Le Thanh Tong presided over a great period of southward expansion. The don dien system of land settlement, borrowed from China, was used to develop territory wrested from Champa. Military colonies were established and soldiers and landless peasants moved to and cultivated a new area and served as a militia to defend it.
After three years, the village was incorporated into the Vietnamese administrative system, a communal village meetinghouse (dinh) was built, and the workers were given an opportunity to share community land granted by the state to each village. The remainder of the land belonged to the state.
As each area was cleared and a village established, the soldiers would move on to clear more land. This method contributed greatly to the success of Vietnam’s southward expansion and eased the land hunger of the peasants. As the Le dynasty declined, landlessness contributed to the turbulence as the peasants rose up in revolt.
Under the Le dynasty there was a division between state and local responsibilities in government. The central government was responsible for military, judicial, and religious functions, while village authorities oversaw the construction of public works projects such as roads, dikes, and bridges.

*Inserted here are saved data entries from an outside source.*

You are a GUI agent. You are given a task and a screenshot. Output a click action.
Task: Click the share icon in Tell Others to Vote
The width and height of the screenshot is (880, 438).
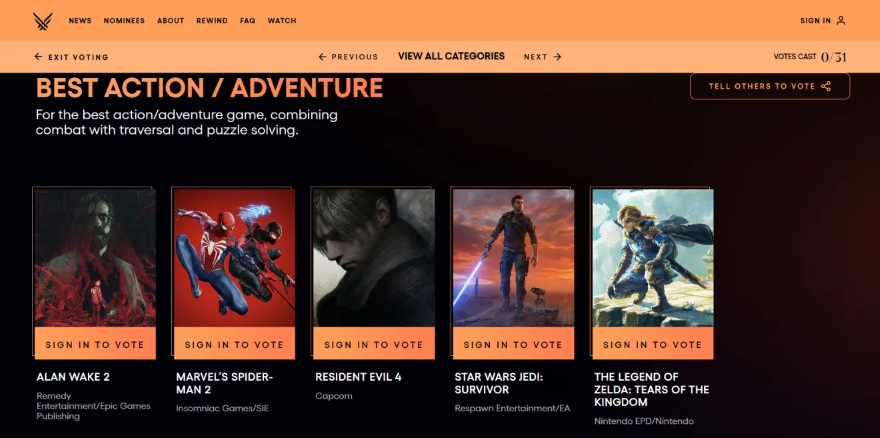point(826,86)
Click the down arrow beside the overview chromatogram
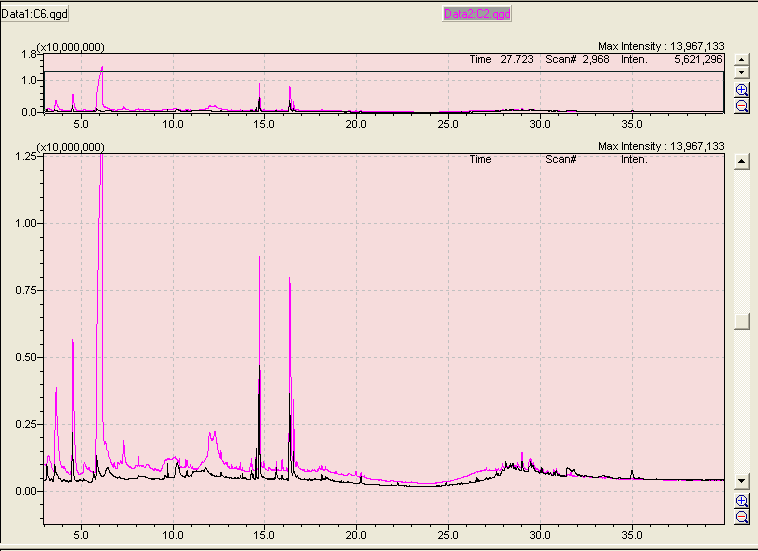The image size is (758, 551). [742, 73]
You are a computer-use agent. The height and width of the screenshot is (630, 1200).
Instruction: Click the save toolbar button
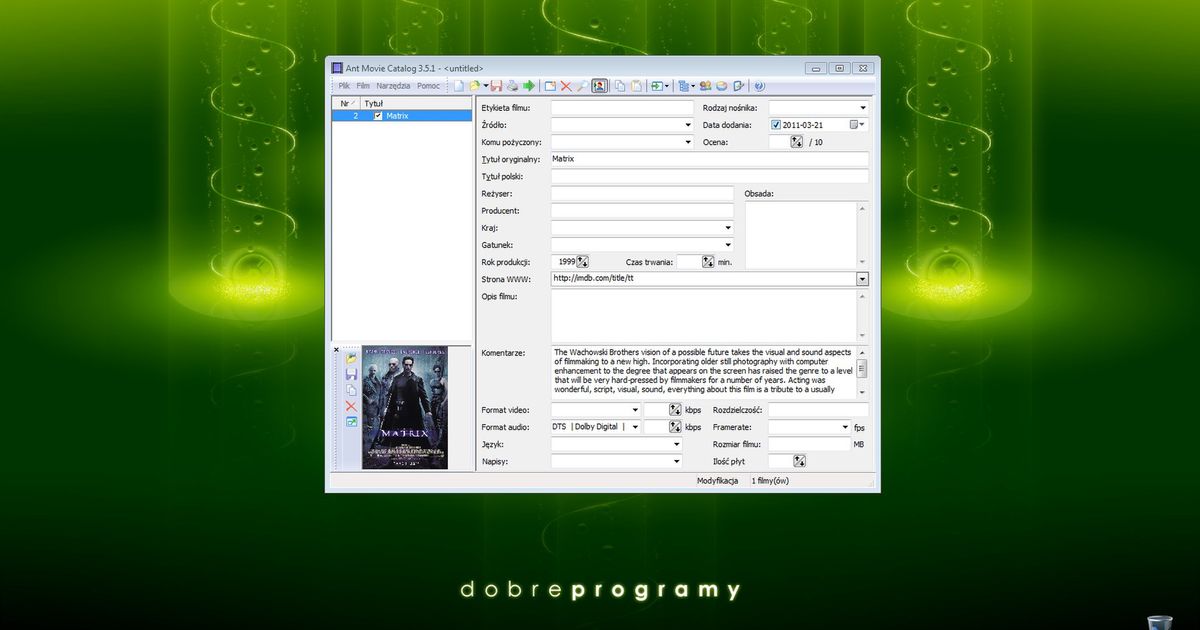495,86

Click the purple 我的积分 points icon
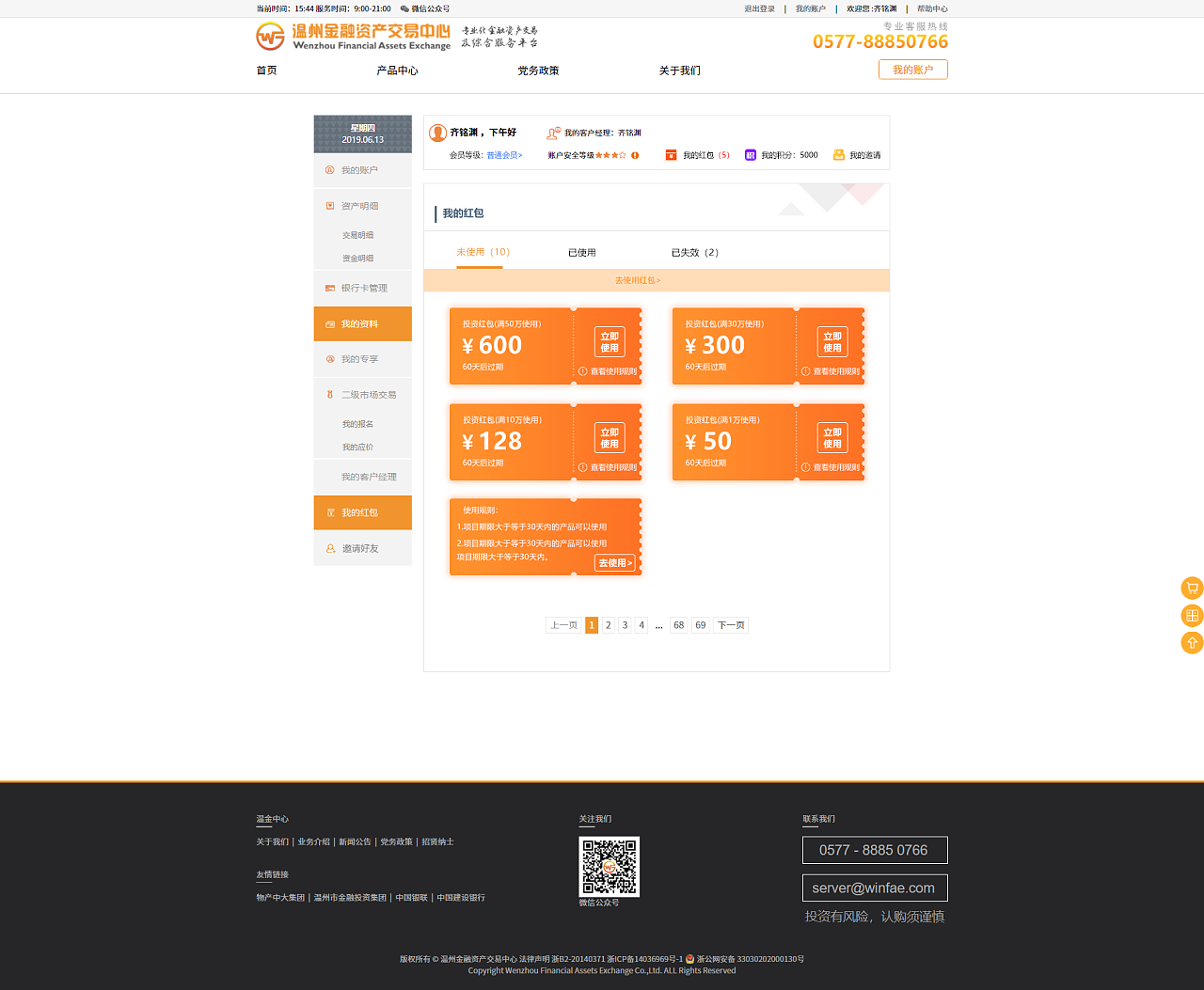[x=751, y=155]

The autonomy enjoyed by the villages, however, contributed to the weakness of the Vietnamese political system.
If the dynasty could not protect a village, the villages would often support a rebel movement, which then had to provide security and to institutionalize their political power. Although it ensured the preservation of a sense of national and cultural identity, the strength of the villages was a factor contributing to the political instability of the society as it expanded southward.
Beginning in 1527, Vietnam came under the control of two families, the Trinh, dominant in the northern, and the Nguyen in the southern part. Their military and political rivalry destabilized Le dynasty and brought its end in 1788. The new Nguyen dynasty ruled Vietnam into the modern period.